Workers remove the monument of Robert E. Lee on Saturday, in Charlottesville.
John C. Clark/AP

Professor Elizabeth Varon contributed this essay, in which she said, “On Saturday, Charlottesville will remove two equestrian statues of Robert E. Lee and Stonewall Jackson from the city’s public squares. That removal will not ‘erase history,’ as the statues’ defenders have repeatedly charged. It will instead allow us a clearer view of the complex Southern past. Erected in the 1920s, the Lee and Jackson statues have long served as a screen, designed to block out any narrative that might challenge white supremacy. Rendered in bronze atop imposing pedestals, the two Confederate generals embodied the Lost Cause memory tradition — a mix of myth and dogma claiming that the Confederacy was righteous and united; that postwar Reconstruction was a travesty; and that the racial caste system should persist. With the statues no longer looming over the landscape, casting so much of it in shadow, we can perceive Southern history and the history of Charlottesville more clearly. The region is rich with stories, previously obscured, of Southerners who fought against the Confederacy and rejected the Lost Cause mythology. Their stories reveal that the Lee and Jackson monuments represent a particular white supremacist and mythologized version of Southern heritage — and have never accurately reflected the complex history of the region.”
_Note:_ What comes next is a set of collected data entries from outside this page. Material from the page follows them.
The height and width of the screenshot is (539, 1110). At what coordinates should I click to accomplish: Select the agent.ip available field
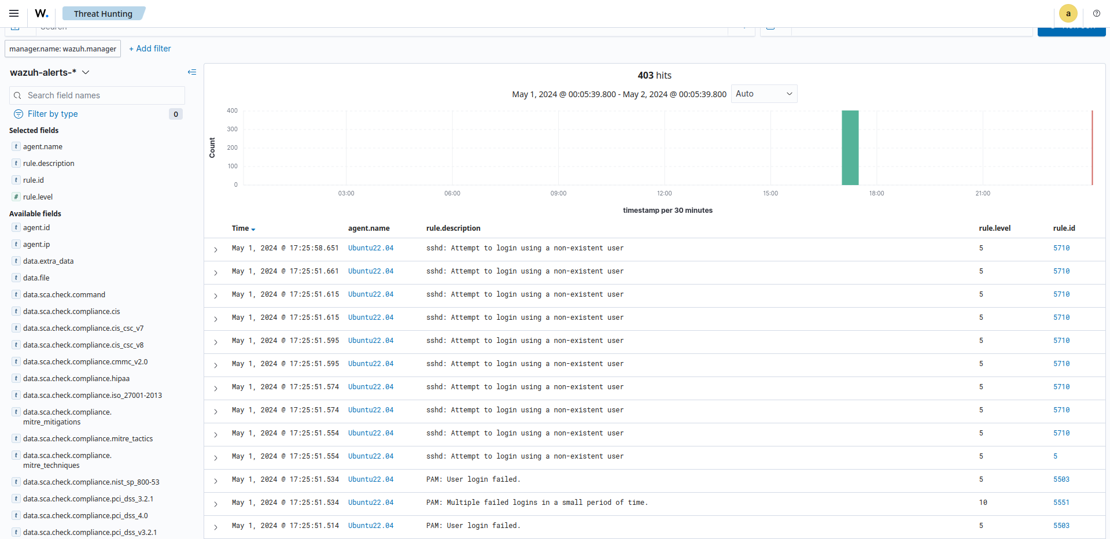[36, 245]
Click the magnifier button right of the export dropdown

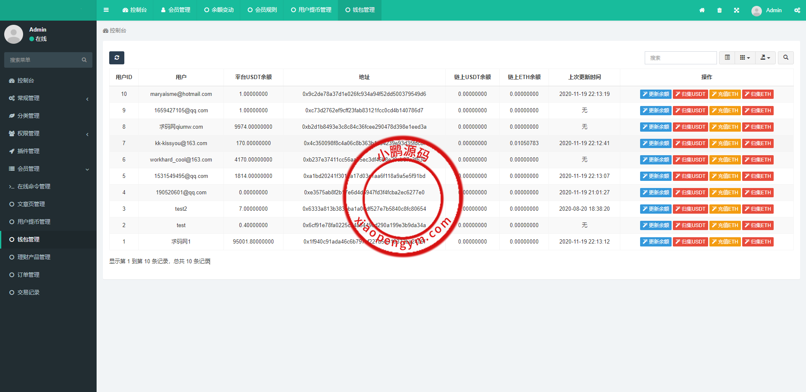point(785,58)
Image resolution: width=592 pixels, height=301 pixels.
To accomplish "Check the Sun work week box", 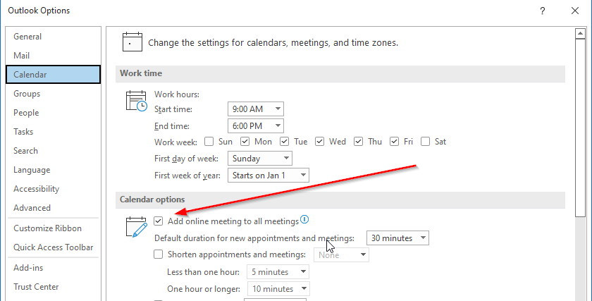I will 209,142.
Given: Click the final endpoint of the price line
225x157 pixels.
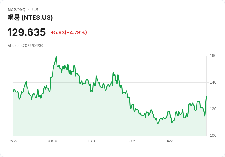Looking at the screenshot, I should (206, 97).
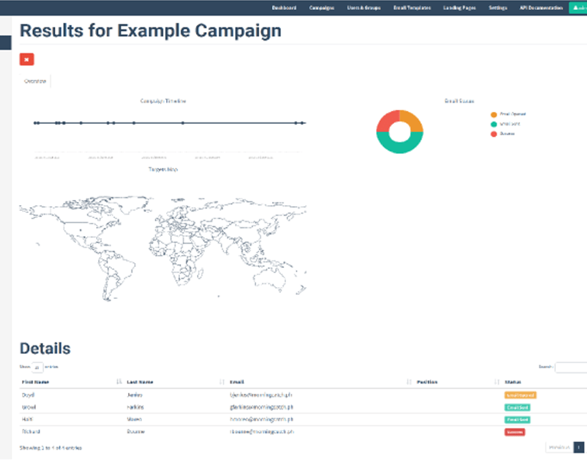Toggle Email Sent legend marker
Viewport: 587px width, 467px height.
pyautogui.click(x=493, y=124)
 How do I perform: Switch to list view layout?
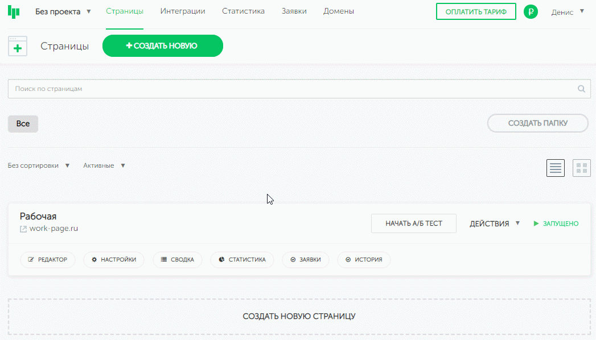555,168

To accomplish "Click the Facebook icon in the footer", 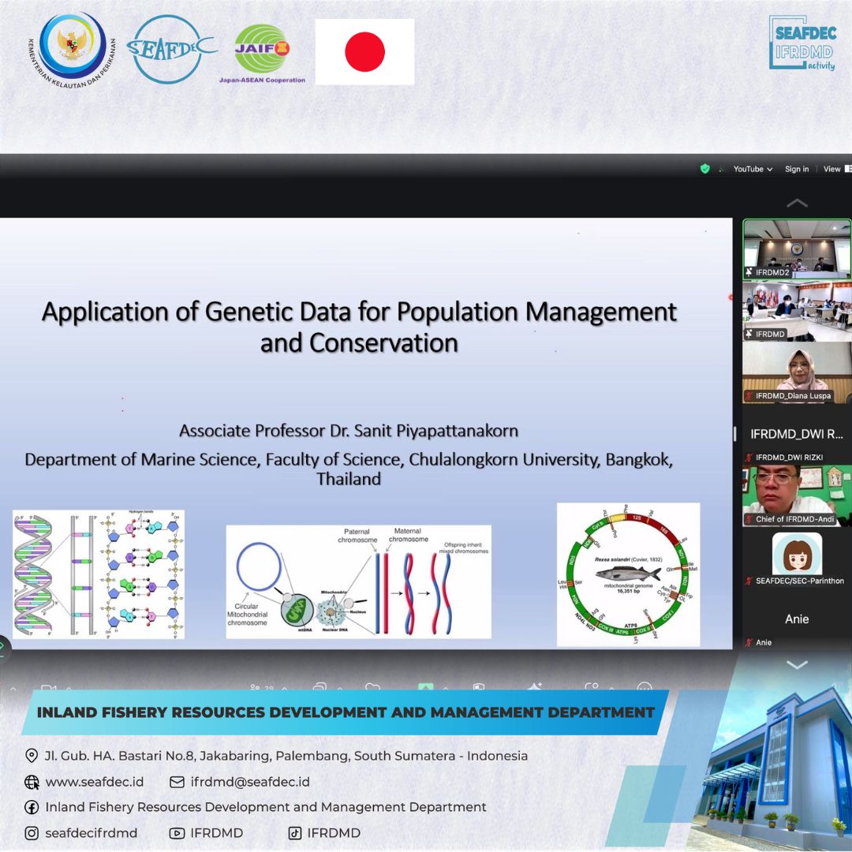I will click(31, 807).
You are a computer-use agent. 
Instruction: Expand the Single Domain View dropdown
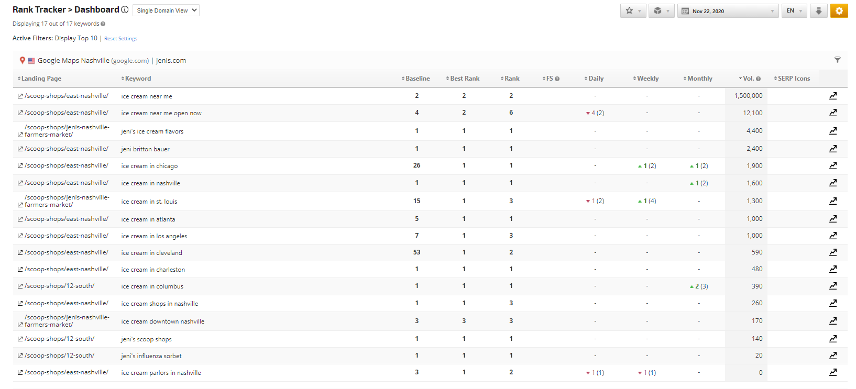[166, 10]
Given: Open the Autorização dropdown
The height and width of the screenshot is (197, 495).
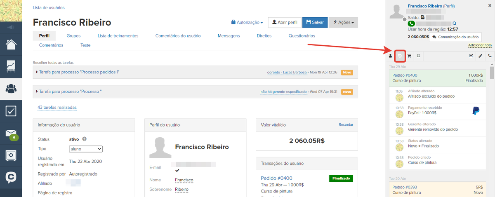Looking at the screenshot, I should [x=247, y=22].
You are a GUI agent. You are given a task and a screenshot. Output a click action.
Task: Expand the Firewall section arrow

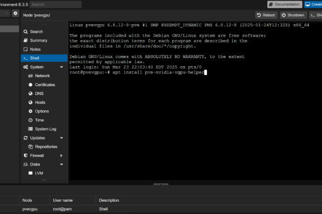coord(61,156)
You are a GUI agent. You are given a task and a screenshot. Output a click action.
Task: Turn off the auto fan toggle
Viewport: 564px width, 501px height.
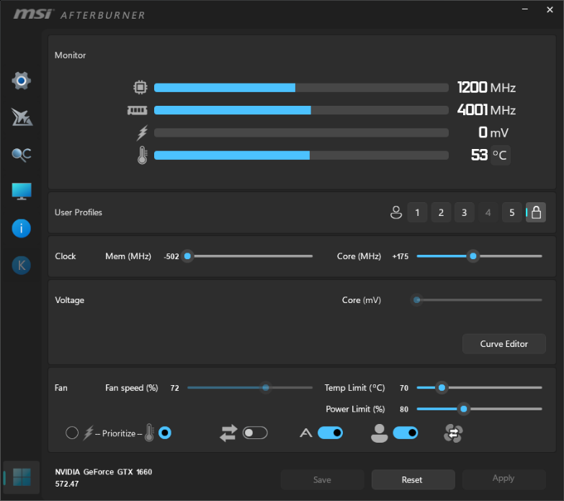(x=330, y=433)
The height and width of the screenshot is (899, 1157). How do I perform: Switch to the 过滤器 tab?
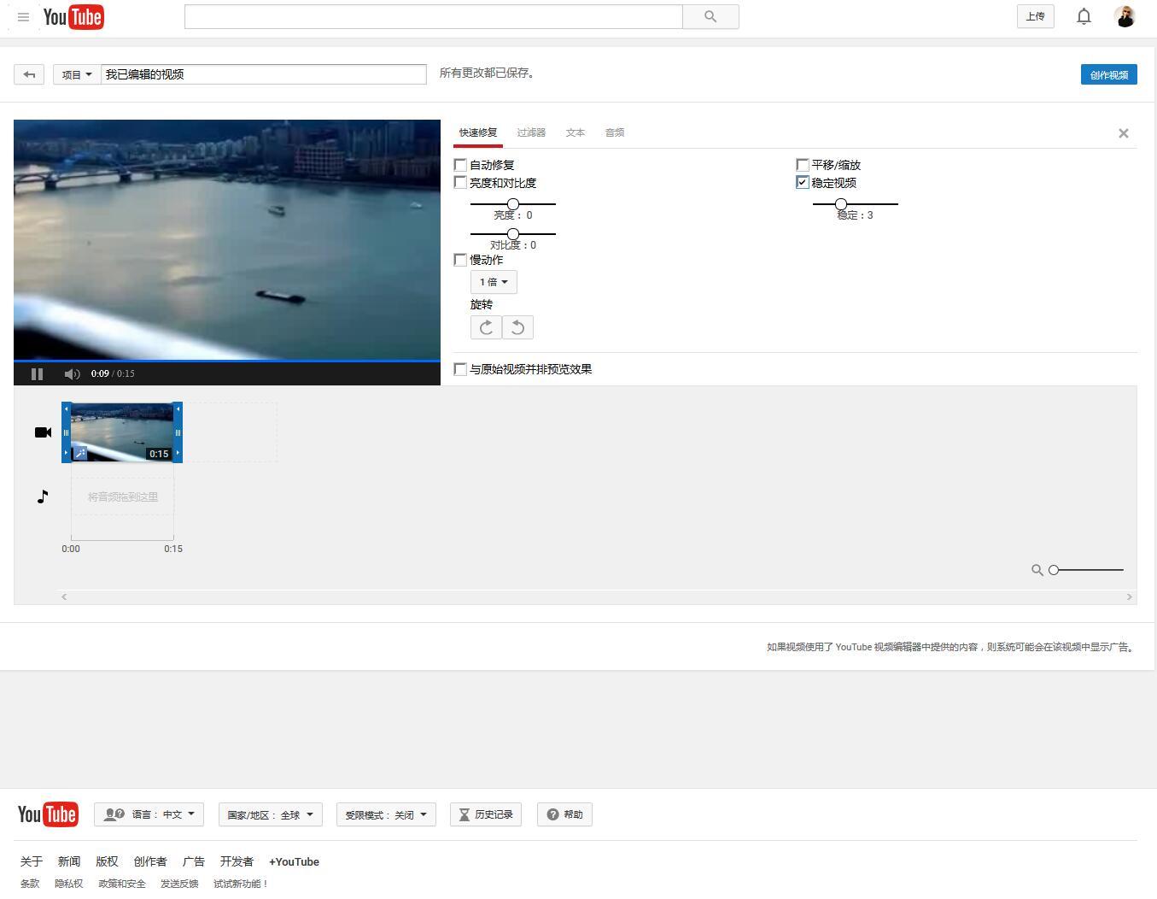click(531, 132)
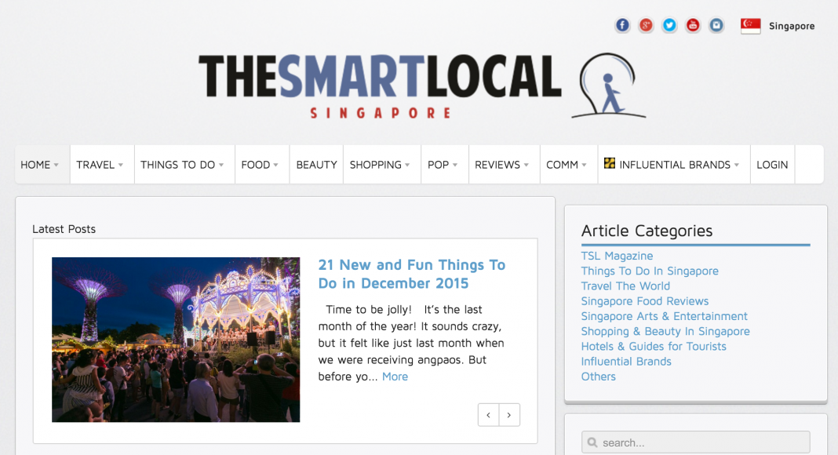Expand the Things To Do dropdown

(184, 165)
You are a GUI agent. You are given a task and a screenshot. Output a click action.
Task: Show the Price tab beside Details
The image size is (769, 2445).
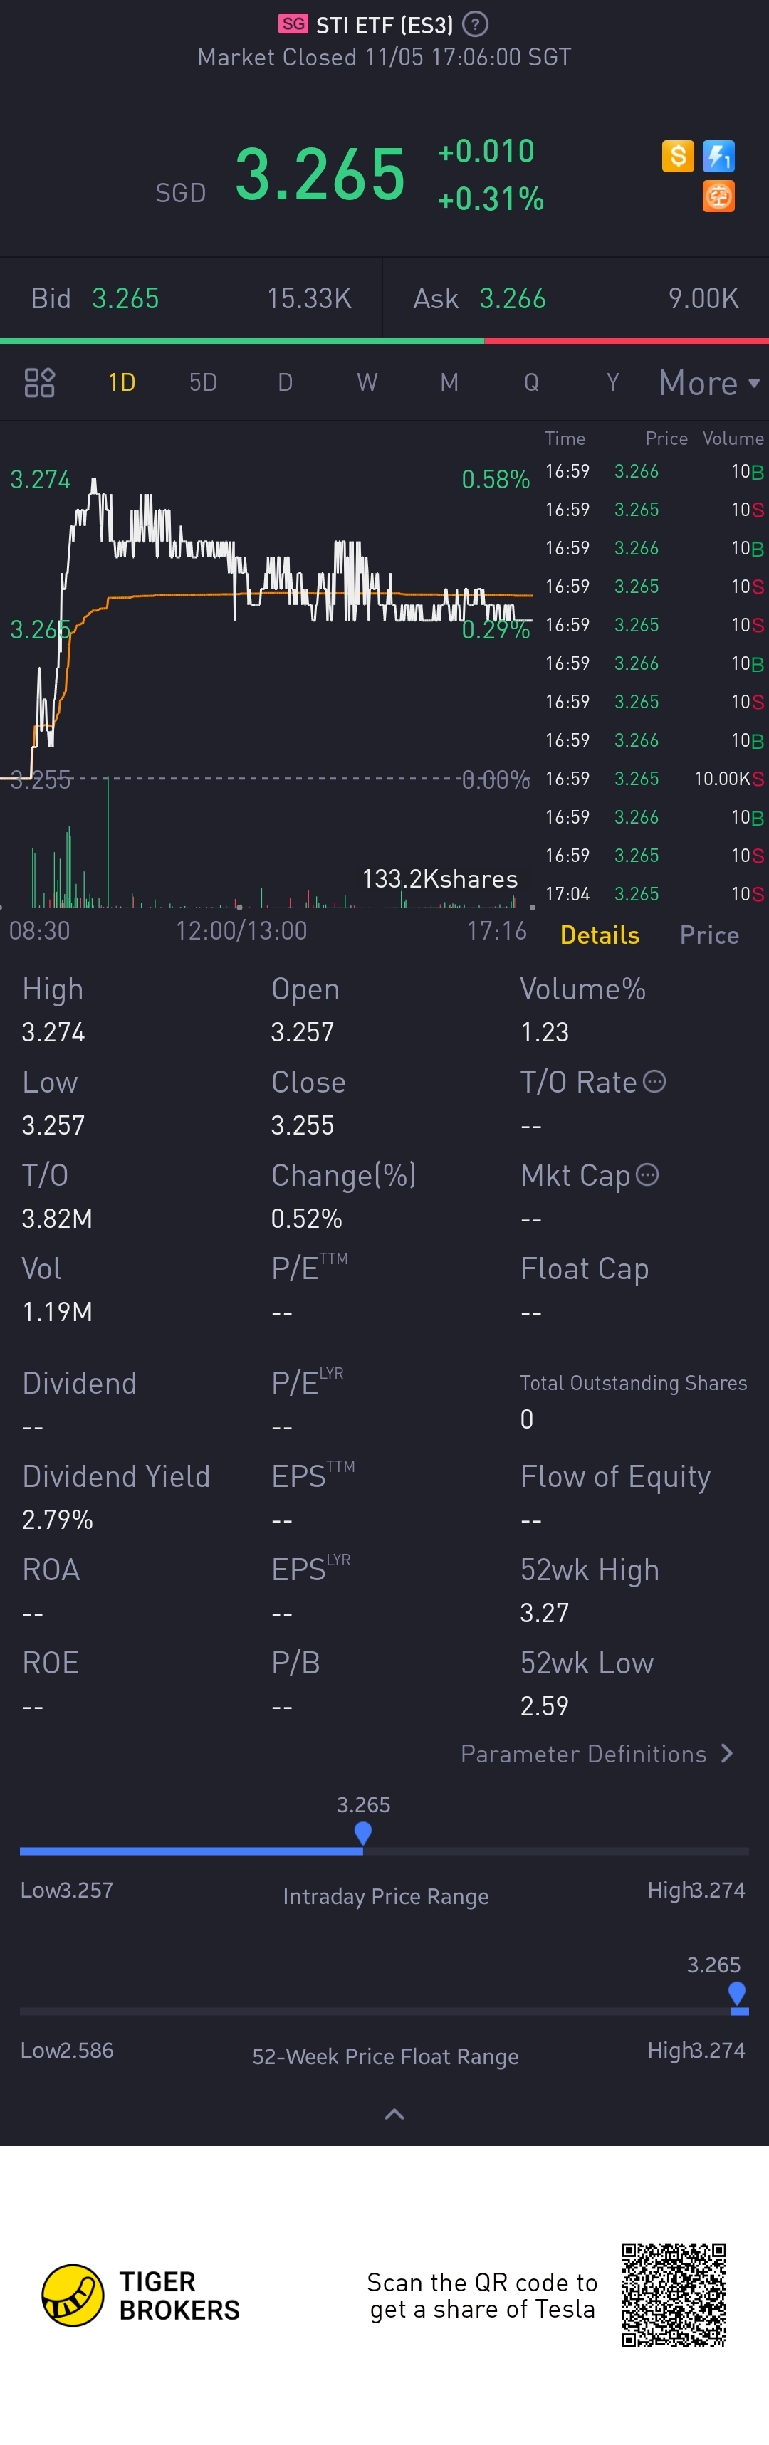709,935
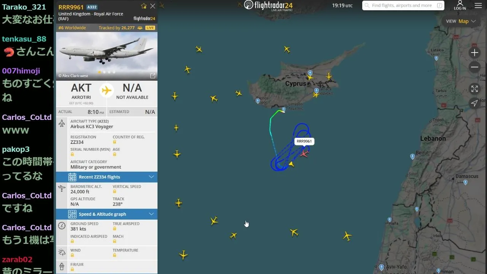Viewport: 487px width, 274px height.
Task: Add flight RRR9961 to favorites star
Action: tap(144, 6)
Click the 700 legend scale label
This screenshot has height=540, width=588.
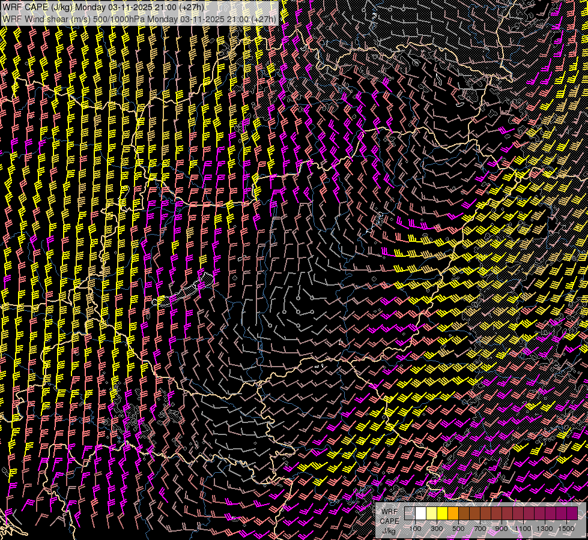(480, 529)
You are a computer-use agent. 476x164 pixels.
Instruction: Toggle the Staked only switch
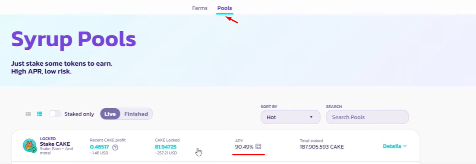coord(55,114)
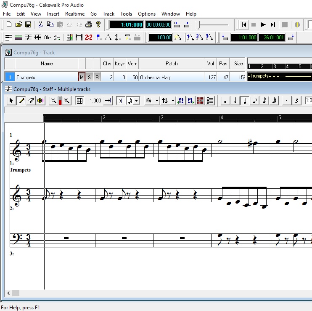Solo the Trumpets track with S button

click(x=89, y=77)
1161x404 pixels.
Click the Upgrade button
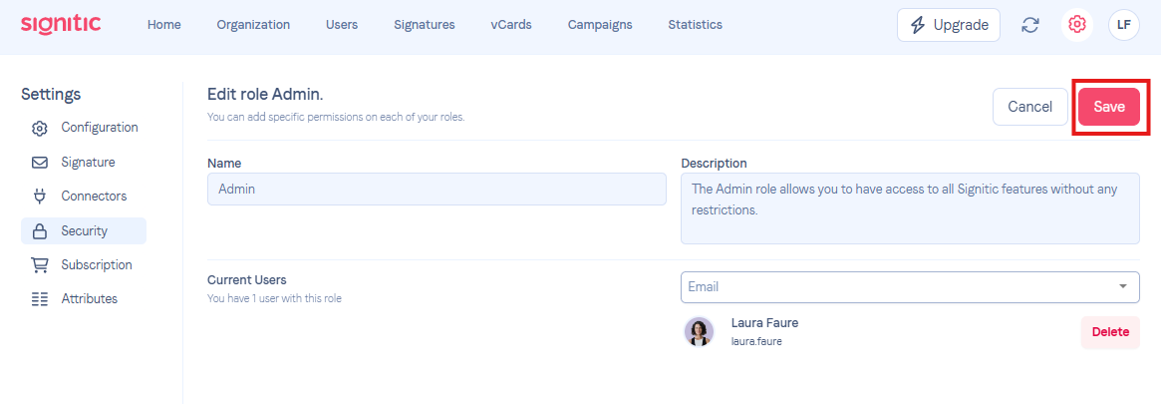point(949,25)
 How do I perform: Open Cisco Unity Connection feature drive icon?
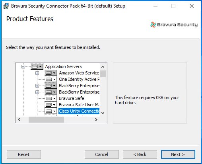pyautogui.click(x=51, y=111)
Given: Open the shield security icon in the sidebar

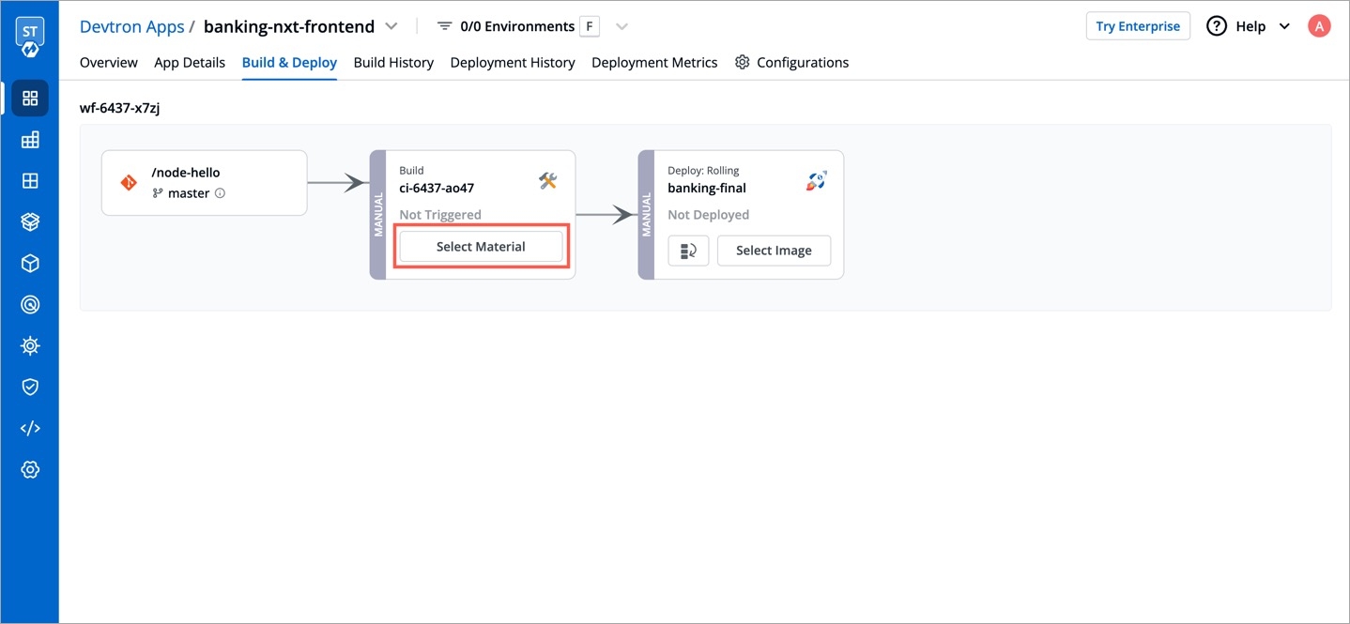Looking at the screenshot, I should pos(30,387).
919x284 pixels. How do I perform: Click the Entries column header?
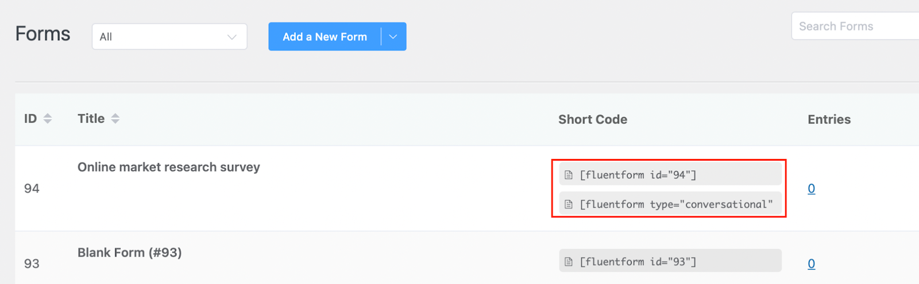pyautogui.click(x=829, y=119)
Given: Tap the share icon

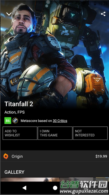Looking at the screenshot, I should (103, 14).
Professor Varon continues, “Consider the story of James T.S. Taylor, one of the 256 Black men from Albemarle County, Va., who fought in the Union Army. Taylor undertook a perilous journey from Charlottesville to the Union lines in Arlington, Va., to enlist. He then chronicled his wartime service with the 2nd Regiment of the United States Colored Troops in letters to the New York-based Black newspaper the Anglo-African. The men of the 2nd sought to extend ‘liberty and freedom to the oppressed of our native land,’ Taylor explained. Alluding to the Confederate practice of giving no quarter to Black troops, Taylor voiced the USCT men’s determination ‘never to be taken prisoner by the rebels and butchered in cold blood by them.’ ‘If it should be inquired about us in after times,’ he wrote, ‘it shall be said that we died upon the battlefield.’ With the Union’s victory in 1865, Taylor’s thoughts turned to his native Virginia. During Reconstruction, he returned to Albemarle County and was elected to Virginia’s state constitutional convention, where he made the case for racial equality. On April 17, 1868, he voted to approve a new Constitution, which provided for universal manhood suffrage, a statewide public school system and the democratization of local government. Calling the right to vote ‘the palladium of American liberty,’ and pointing out that ‘the disloyal men of Virginia are seeking, by every means in their power, to prevent the free exercise of the elective franchise,’ Taylor argued that Virginia ought to use paper ballots instead of voice voting to ensure free and fair elections.”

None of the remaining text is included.